One of my most favorite mindfulness practices is lovingkindness practice. In traditional Buddhist practice, this is called metta. It is the practice of extending well-wishes and thoughts of kindness to others. When thinking about sending out love, you might only think about the people you care about. But in fact, the deepest nature of this practice is sending out love and well-wishes to all beings, including those you don’t know, or even don’t like.

The meditation is done by visualizing someone who you’d like to send these positive, heart-filled messages to, and when you say the words, imagine that wherever that person is, they are receiving your message. It’s also part of the practice to then notice how you feel just by extending these warm thoughts.

The mediation (in its most basic form) is as follows:

  • May you be healthy and strong
  • May you be happy
  • May you be peaceful

There are variations, of course, and I also like to add a specific message to the person you are sending it to, but the main intention is to send compassionate thoughts to others in the hope they become free of all suffering.

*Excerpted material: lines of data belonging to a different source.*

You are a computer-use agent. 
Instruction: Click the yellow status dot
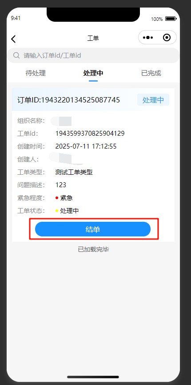(57, 211)
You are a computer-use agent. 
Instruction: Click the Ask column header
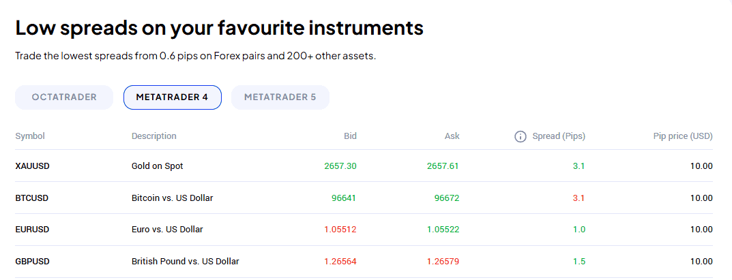[x=452, y=136]
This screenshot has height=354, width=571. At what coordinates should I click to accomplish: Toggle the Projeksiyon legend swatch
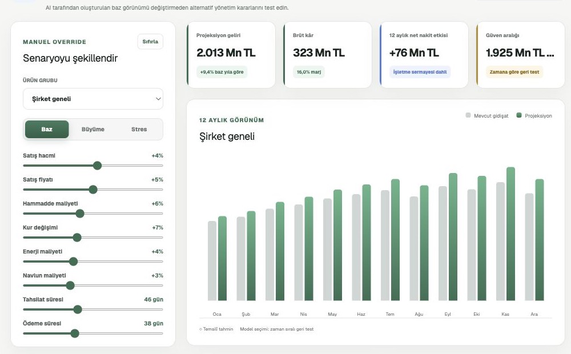point(519,115)
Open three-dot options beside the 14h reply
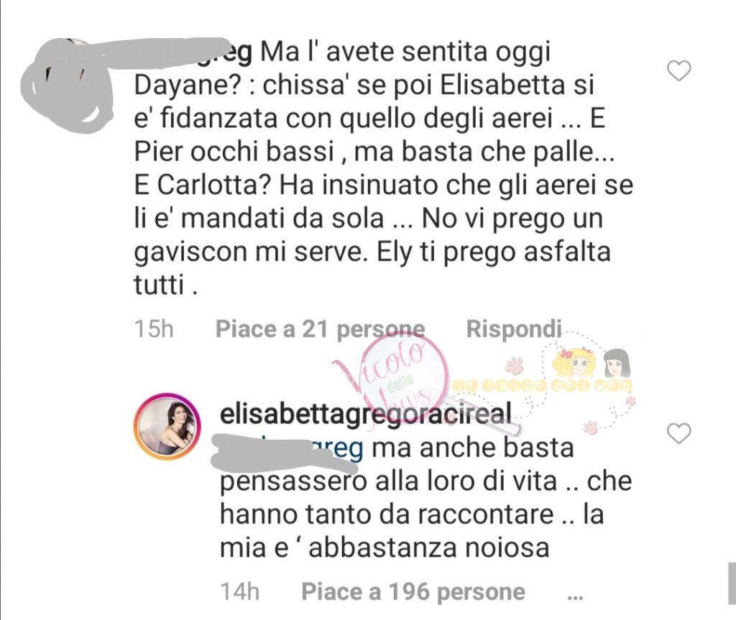The height and width of the screenshot is (620, 736). click(575, 598)
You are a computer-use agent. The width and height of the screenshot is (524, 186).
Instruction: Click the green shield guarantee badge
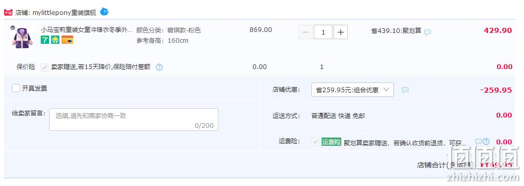click(55, 40)
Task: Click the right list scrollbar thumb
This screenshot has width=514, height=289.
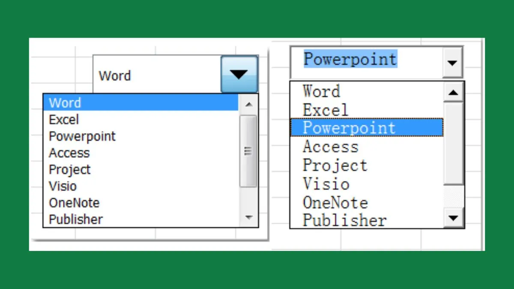Action: point(454,143)
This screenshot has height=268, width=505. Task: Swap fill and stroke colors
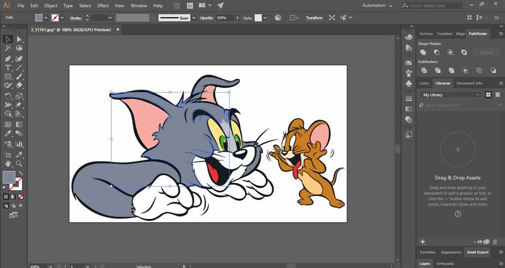pyautogui.click(x=21, y=173)
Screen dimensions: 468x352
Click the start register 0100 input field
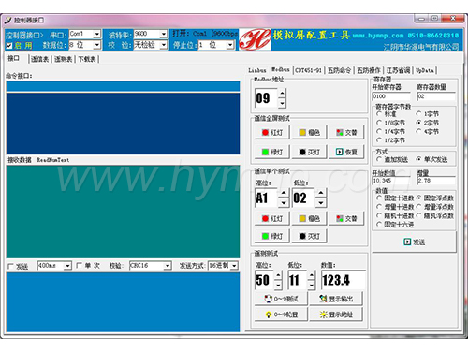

There are many layers of beings to which you can extend lovingkindness:

  • Your loved ones (family and friends)
  • Your acquaintances
  • People you do not know
  • People you do not like or experience strife with (this can be one of the hardest to send to!)
  • All sentient beings in the world
  • Yourself!!

Sending messages of lovingkindness is easy when you send it to someone you love and care for. It becomes a deeper practice when extending metta to people you don’t like or are struggling with. When that’s the case, you are not only wishing them to be free from suffering, but you are also allowing yourself to be the free from your own suffering you are experiencing as a result of being in conflict. While anger is an emotion many people react with when struggling with others, it doesn’t (usually!) ever serve to resolve the conflict, shift their behaviors, or actually make you feel more at peace. But when you can adopt a compassionate mindset towards those you dislike, you have the opportunity to create more peace in your mind and body, which is ultimately the only thing you have control over anyways. It offers you a freedom and the hope for the other person to find peace and to be free of pain, which is likely a root cause behind them being difficult.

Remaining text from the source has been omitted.